The Commitment item in the BMMRS could be considered conceptually similar to the “importance of religion” items widely used in previous studies of religiousness among adolescents (Cotton et al. 2006; Rew and Wong 2006; Smith and Denton 2005; Wong et al. 2006). However, the BMMRS item may be more useful in adolescent health research than a global religious importance item because it is derived from a measure of intrinsic religious motivation (Hoge 1972; Williams 1999), i.e., the degree to which one’s religion actually shapes one’s thoughts and actions in daily life. In fact, previous adolescent studies utilizing an “importance of religion” item have yielded mixed results regarding its significance (Cotton et al. 2005; Wong et al. 2006). In the current study, the Commitment item had a stronger association with depressive symptoms than other religiosity measures such as Organizational Religiousness and self-rated level of overall religiousness. More work is needed to improve the retest reliability of this Commitment item. Studies should examine the original 10-item scale developed by Hoge (1972), from which the BMMRS item was drawn, to identify those items that are most reliable and valid for use among adolescents.

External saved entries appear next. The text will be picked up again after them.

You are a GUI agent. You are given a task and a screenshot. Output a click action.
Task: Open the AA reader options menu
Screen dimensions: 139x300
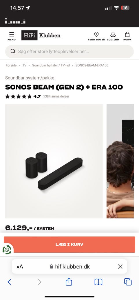[20, 267]
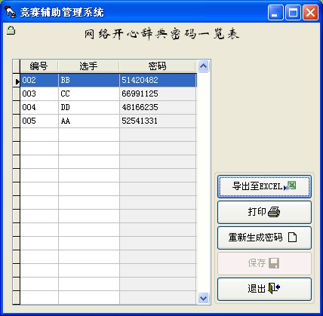Click the application icon in title bar
The width and height of the screenshot is (323, 316).
[x=11, y=12]
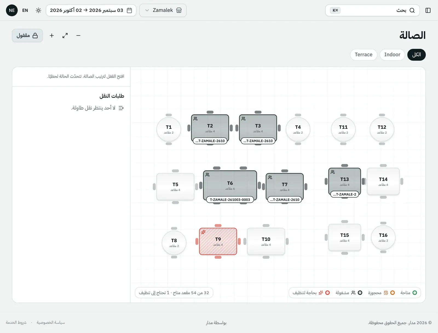Zoom in with the plus icon
Viewport: 438px width, 333px height.
tap(52, 36)
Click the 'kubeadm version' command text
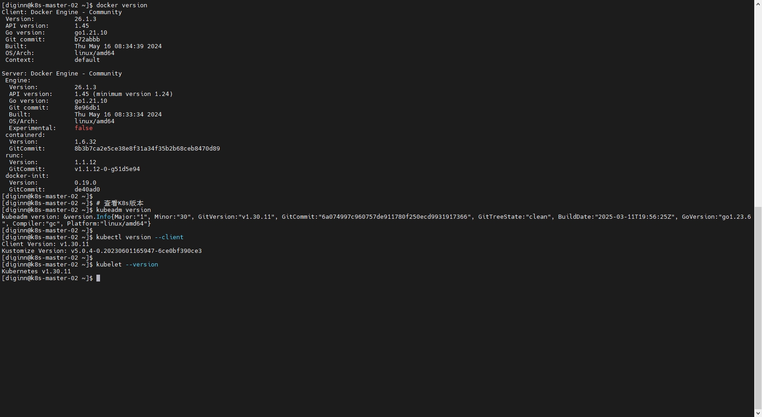The image size is (762, 417). click(123, 210)
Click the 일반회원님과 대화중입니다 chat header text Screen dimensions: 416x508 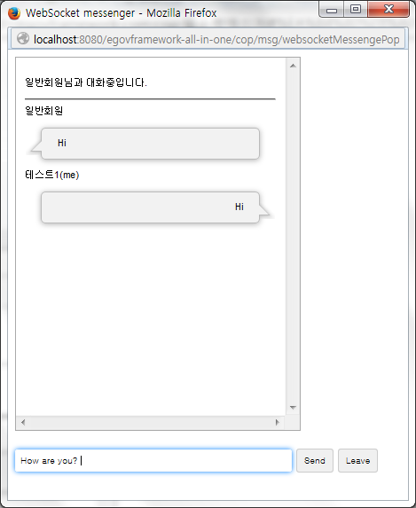click(x=86, y=82)
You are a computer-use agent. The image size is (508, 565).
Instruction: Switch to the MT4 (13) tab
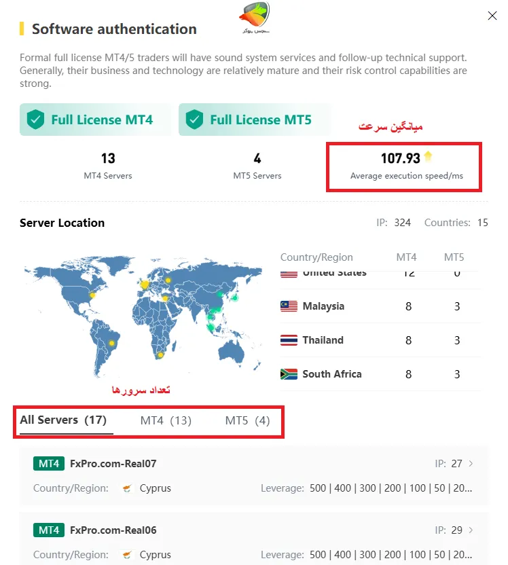pos(166,421)
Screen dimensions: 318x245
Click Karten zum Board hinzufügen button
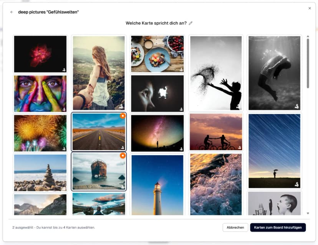[278, 227]
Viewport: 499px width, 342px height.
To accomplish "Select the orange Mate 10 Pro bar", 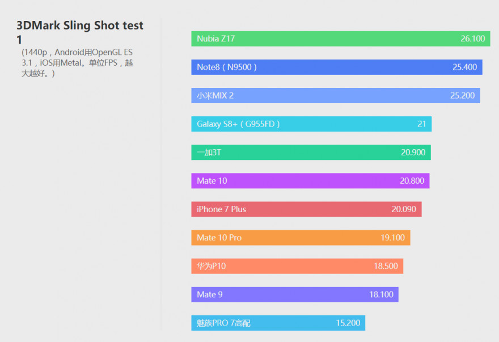I will tap(301, 238).
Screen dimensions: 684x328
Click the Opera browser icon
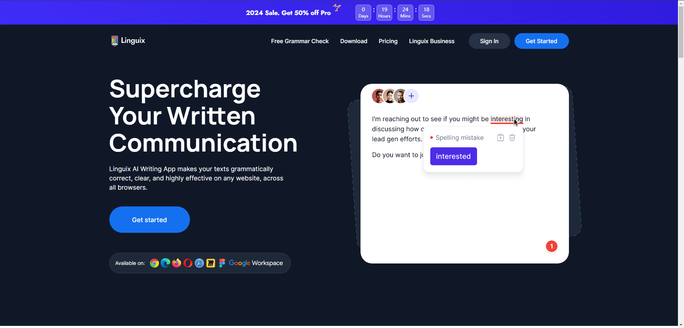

The lack of associations between depressive symptoms and other BMMRS measures such as the DSES and Positive R/S Coping measures contrasts with the results of numerous adult studies (Koenig et al. 1992, 2001; McCullough and Larson 1999; Underwood and Teresi 2002) and some adolescent studies (Cotton et al. 2005; Koenig et al. 2001; Nonnemaker et al. 2003; Schapman and Inderbitzen-Nolan 2002; Wong et al. 2006). More detailed work is needed in this area, such as parsing out the relationships of the BMMRS measures with different aspects of adolescent depression (cognitive vs. somatic) and exploring possible non-linear patterns of relationship.

Strengths of this study include its racially and ethnically diverse sample, and its uniqueness as one of only a few studies to date to extensively examine the reliability and validity of brief R/S measures in adolescents. This study also has several limitations. The study sample consisted only of adolescents drawn from large, urban clinic populations in one city in the Northeast, who are mainly affiliated with Christ-based religions, and findings may not be generalizable to youth in other parts of the country, from non-urban communities, and who practice other types of faiths and religions. Also, there may be self-selection bias in our overall sample, as well as in the sample that returned for the retest. Youth who chose to participate may have done so because of a greater interest in, or relevance of, the topic, than those who chose not to participate. However, if this were the case, we would likely have seen higher scores on indicators of religious involvement compared to a national sample (Smith and Denton 2005). Instead, our sample had a lower rate (32%) for one indicator, weekly religious service attendance, than a national sample (40%). Finally, this study was unable to explicitly examine reliability/validity of BMMRS within specific subgroups of youth (e.g., younger adolescents [only 46 in our sample were 13 or under], specific religious denominations, race/ethnicity groups, etc.), or to show how sensitive the BMMRS measures are to change over time.

This study provides a broadened look at the religious and spiritual lives of adolescents while demonstrating the usefulness of the BMMRS for adolescent health research. As shown in this and previous studies (Smith and Denton 2005), religion and spirituality are important and relevant factors in the lives of today’s adolescents, and work has only just begun to enhance our understanding of the specific mechanisms through which R/S impacts adolescent health and behavior. To that end, the BMMRS shows promise as a reliable and valid tool for adolescent health research, offering researchers brief, more specific measures of a range of R/S domains, and expanding the range of domains able to be studied beyond what has been the focus to date.